The holding portion (4A) has a flat surface that contacts the sample (S);
A cover (4) for an image sensor according to claim 1.
Of the cover member (4), at least the presser portion (4A) and a portion thereof in the vertical direction are formed of a material that transmits light.
A cover member (4) for an image sensor according to claim 1.
The holding part (4A) presses the surface of the sample (S) so that the sample (S) falls within the depth of field of the image sensor (11).
A cover member (4) for an image sensor according to claim 1.
The holding part (4A) has a vertical length that allows the sample (S) to fall within the depth of field of the image sensor (11).
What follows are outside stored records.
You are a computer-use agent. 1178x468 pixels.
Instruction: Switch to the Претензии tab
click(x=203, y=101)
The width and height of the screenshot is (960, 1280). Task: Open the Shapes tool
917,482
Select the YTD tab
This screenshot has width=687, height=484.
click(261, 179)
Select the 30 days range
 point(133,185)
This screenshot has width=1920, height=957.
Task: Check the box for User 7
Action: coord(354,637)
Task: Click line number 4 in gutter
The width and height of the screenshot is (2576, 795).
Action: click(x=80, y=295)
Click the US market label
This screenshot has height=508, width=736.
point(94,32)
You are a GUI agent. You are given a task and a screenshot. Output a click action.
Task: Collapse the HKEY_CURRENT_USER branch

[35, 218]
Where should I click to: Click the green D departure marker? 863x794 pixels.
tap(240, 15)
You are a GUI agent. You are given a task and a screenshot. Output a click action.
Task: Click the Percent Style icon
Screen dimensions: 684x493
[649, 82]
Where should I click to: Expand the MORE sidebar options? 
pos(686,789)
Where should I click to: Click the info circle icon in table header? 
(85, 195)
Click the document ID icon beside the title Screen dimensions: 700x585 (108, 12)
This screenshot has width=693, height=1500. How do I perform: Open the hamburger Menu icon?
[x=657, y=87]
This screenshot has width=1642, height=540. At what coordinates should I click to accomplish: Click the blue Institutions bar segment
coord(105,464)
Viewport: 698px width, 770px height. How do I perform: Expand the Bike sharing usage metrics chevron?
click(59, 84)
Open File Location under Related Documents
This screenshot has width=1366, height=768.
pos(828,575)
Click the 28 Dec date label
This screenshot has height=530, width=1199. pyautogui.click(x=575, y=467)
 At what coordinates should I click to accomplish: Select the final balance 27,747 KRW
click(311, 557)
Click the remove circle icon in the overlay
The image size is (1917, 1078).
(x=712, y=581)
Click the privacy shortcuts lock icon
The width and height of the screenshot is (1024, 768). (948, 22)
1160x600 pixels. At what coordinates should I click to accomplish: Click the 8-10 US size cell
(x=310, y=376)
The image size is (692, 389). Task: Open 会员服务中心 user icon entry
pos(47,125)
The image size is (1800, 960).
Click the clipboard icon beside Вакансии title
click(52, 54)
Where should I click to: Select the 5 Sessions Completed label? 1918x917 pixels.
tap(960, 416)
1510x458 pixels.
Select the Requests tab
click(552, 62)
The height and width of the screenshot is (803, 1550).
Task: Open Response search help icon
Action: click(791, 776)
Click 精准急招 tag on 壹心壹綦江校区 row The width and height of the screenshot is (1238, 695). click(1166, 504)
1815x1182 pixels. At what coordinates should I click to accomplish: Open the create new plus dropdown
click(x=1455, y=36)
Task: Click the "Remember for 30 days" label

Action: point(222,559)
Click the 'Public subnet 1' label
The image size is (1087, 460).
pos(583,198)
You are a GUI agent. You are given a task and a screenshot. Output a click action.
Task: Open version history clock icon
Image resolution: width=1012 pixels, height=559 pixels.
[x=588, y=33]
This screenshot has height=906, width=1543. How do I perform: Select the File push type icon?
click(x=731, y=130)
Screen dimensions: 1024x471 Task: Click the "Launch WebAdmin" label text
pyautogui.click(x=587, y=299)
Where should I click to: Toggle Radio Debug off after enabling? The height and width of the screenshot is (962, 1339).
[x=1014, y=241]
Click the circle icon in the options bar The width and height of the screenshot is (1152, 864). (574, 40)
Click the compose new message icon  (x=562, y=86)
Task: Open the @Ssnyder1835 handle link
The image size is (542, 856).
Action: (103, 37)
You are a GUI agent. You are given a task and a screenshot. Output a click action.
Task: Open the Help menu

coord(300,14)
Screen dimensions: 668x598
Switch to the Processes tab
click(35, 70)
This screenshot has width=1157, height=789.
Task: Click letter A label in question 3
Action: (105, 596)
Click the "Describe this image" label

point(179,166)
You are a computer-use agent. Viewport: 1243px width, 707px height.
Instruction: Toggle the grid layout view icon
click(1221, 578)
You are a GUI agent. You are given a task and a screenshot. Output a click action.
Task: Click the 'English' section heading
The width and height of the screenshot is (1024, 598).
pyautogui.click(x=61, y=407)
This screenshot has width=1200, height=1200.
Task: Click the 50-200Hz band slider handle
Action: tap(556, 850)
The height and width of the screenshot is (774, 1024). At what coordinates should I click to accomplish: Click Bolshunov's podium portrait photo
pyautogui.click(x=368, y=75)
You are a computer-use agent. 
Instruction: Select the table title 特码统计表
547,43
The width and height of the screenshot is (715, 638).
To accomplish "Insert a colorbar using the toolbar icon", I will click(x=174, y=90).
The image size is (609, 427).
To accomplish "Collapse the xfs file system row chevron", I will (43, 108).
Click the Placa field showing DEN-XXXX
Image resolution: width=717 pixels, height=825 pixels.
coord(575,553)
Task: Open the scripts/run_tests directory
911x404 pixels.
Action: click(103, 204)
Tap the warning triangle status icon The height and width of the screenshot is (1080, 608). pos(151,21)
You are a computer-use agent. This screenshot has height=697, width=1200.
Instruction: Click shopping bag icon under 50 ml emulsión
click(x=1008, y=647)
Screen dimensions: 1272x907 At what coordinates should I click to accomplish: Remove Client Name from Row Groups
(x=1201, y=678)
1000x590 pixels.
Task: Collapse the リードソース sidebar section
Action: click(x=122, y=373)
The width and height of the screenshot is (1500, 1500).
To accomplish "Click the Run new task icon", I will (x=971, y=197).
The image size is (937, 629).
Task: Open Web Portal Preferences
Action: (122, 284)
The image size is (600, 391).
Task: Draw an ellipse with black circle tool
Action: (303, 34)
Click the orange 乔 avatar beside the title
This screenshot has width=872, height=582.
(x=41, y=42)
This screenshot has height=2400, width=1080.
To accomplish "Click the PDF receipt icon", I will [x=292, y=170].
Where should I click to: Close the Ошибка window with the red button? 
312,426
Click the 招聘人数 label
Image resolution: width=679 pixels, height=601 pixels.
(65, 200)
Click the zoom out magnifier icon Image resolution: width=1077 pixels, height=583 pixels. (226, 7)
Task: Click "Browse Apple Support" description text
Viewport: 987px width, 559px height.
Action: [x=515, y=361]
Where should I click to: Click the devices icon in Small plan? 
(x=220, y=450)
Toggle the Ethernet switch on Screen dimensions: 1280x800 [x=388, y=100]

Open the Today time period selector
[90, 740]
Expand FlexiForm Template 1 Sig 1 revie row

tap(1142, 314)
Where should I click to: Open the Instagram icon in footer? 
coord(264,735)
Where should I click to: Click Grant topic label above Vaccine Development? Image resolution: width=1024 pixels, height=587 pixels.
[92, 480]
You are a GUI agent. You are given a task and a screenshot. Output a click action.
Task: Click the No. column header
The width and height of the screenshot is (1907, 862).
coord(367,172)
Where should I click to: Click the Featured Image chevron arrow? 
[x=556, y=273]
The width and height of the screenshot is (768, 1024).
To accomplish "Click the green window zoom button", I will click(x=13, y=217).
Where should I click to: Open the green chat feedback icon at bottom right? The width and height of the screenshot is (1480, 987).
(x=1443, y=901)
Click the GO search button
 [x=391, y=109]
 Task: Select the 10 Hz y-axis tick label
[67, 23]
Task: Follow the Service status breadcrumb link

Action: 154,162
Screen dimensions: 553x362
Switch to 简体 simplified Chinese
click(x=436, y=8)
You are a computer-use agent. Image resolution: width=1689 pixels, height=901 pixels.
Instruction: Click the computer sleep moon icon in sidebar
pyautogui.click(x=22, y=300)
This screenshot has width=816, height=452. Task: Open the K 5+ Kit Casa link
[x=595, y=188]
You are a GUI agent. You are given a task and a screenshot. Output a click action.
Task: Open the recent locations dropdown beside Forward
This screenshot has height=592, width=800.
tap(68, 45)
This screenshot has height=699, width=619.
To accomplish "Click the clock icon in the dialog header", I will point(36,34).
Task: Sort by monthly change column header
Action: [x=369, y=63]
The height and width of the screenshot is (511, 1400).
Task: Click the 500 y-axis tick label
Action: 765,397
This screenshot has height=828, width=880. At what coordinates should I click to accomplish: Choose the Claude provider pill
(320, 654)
A cover member (4) for an image sensor according to claim 1.
The holding part (4A) has a shape and dimensions that match the horizontal cross-sectional shape and dimensions of the sample placement space (1A).
A cover member (4) for an image sensor according to claim 1.
The cover member (4) is provided with a drainage channel (4B) for discharging a part of the sample (S) that becomes surplus when the sample (S) is pressed by the pressing portion (4A) to the outside.
A cover (4) for an image sensor according to claim 1.
An image sensor cover member (4) according to any one of claims 1 to 7;
An observation system comprising: the imaging device (1) to which the cover member (4) is applied.
A step (S12) of dropping a liquid sample (S) into the sample placement space (1A) above the image sensor (11) provided in the imaging device (1);
a step (S13) of arranging a cover member (4) having a presser part (4A) for pressing the surface of the sample (S) so that the surface of the sample (S) is flat on the imaging device (1);
An observation method comprising a step (S15) of photographing the sample (S) with the imaging device (1) to obtain an image.
A step (S22) of dropping a liquid sample (S) into the sample placement space (1A) above the image sensor (11) provided in the imaging device (1);
a step (S23) of drying the sample (S);
An observation method comprising a step (S25) of photographing the sample (S) with the imaging device (1) to obtain an image.